### Problems
#1 In the passage on survey and settlement operations, which act guided the definition of the rights and obligations of zamindars and raiyats?
#2 For each statement, say whether it agrees with the passage on survey and settlement operations, and quote the words of the passage that decide it. (a) The operation at the Jaipur Government estate in Bogra took place in 1898. (b) The Jainta Parganas lay in Bakerganj district. (c) At first, the operations were carried out across the whole region at once.
#3 Please resume the passage on survey and settlement operations after its last sentence.

Survey and Settlement Operations
Survey and Settlement Operations defined mainly the rights and obligations of zamindars and raiyats according to the bengal tenancy act of 1885. At the initial stage, survey and settlement operations were taken up piecemeal in isolated areas like Dakshin Shabazpur Estate in Bakerganj district (1889-95), Jainta Parganas of sylhet district (1892-97), Chakla Roshanabad Estate of Tipperah and noakhali district (1892-99), Estates of Basudev Roy and Kalisankar Sen in Bakerganj, dhaka and faridpur districts (1894-95 to 1900-01), Jaipur Government estate in bogra (1898), Patikara Ward Estate in Tipperah district (1905-06), diara operation areas in Bakerganj district (1910-15) and in Tushkhali Government estate in Bakerganj district (1905-06).

### Source excerpt
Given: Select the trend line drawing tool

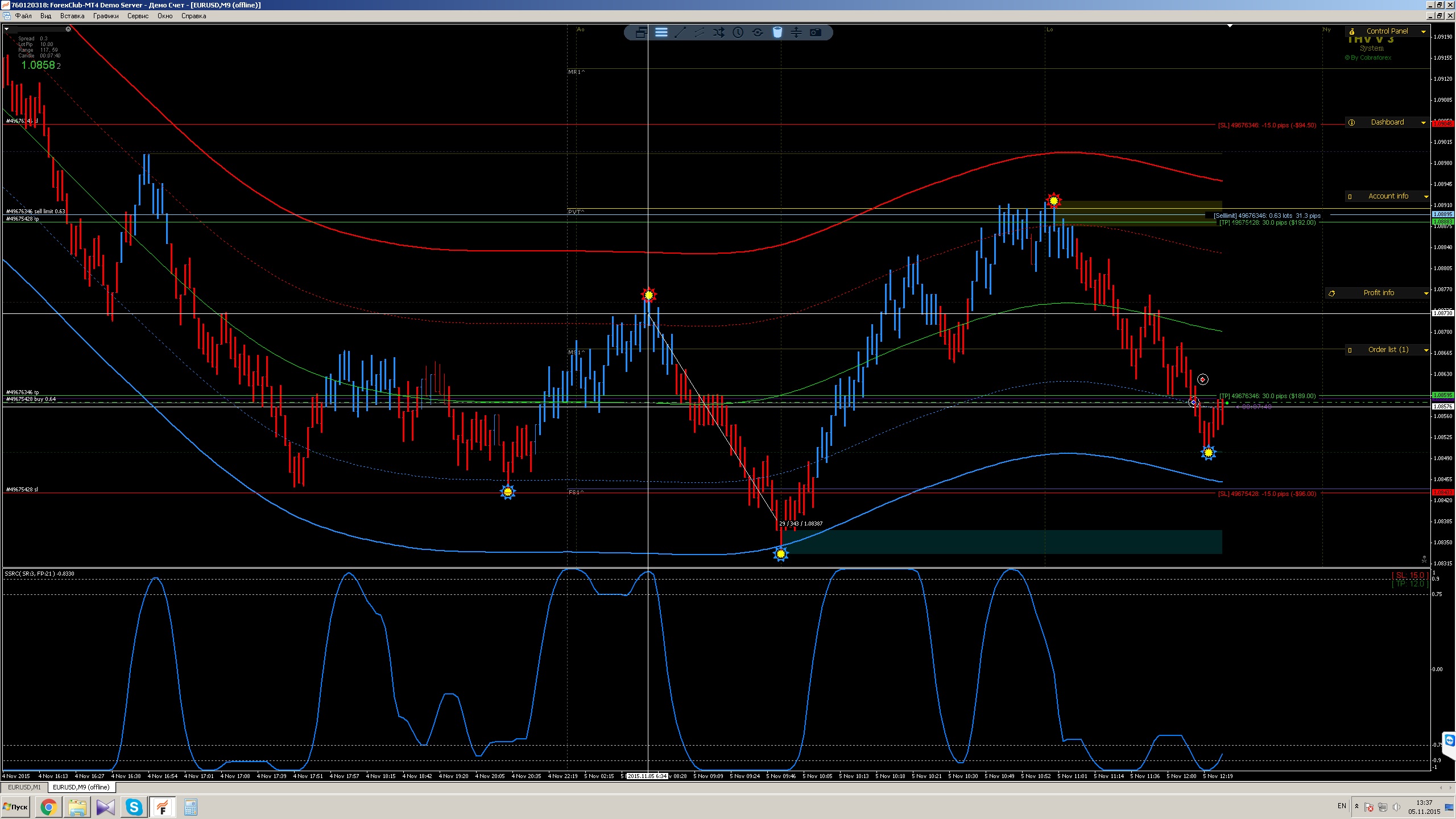Looking at the screenshot, I should pyautogui.click(x=680, y=32).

### Answers provided
#1 The Bengal Tenancy Act of 1885.

#2
(a) Yes: "Jaipur Government estate in bogra (1898)".
(b) No: "Jainta Parganas of sylhet district (1892-97)".
(c) No: "taken up piecemeal in isolated areas".

#3
The first cycle The first cycle of district-wise survey and settlement operations was initiated in 1888-89 and completed with the dinajpur district settlement in 1934-40. Table 1 shows the completion of each district operations chronologically, with total years of operation and the names of the settlement officers who conducted those operations.
The second cycle A fresh cycle of settlement operations undertaken on the basis of revision of cadastral maps and records (called revisional settlement) was started with chittagong district (1923-33) with Mr JB Kindersely, ICS as settlement officer, followed by Bakerganj district (1940-42) with Mr R W Bastin, ICS, as settlement Officer. During the Second World War, it was suspended and after a gap of 3 years, resumed in 1945 with Mr AK Mukherjee, ICS as settlement officer. Mr Mukherjee continued till 1947 and left immediately after Partition, and Mr. M Haque, BCS took over and carried on till 1950. The district of West Bengal, where settlement operations were concluded in the first cycle, but transferred to India in the wake of Partition has not been included in table 1.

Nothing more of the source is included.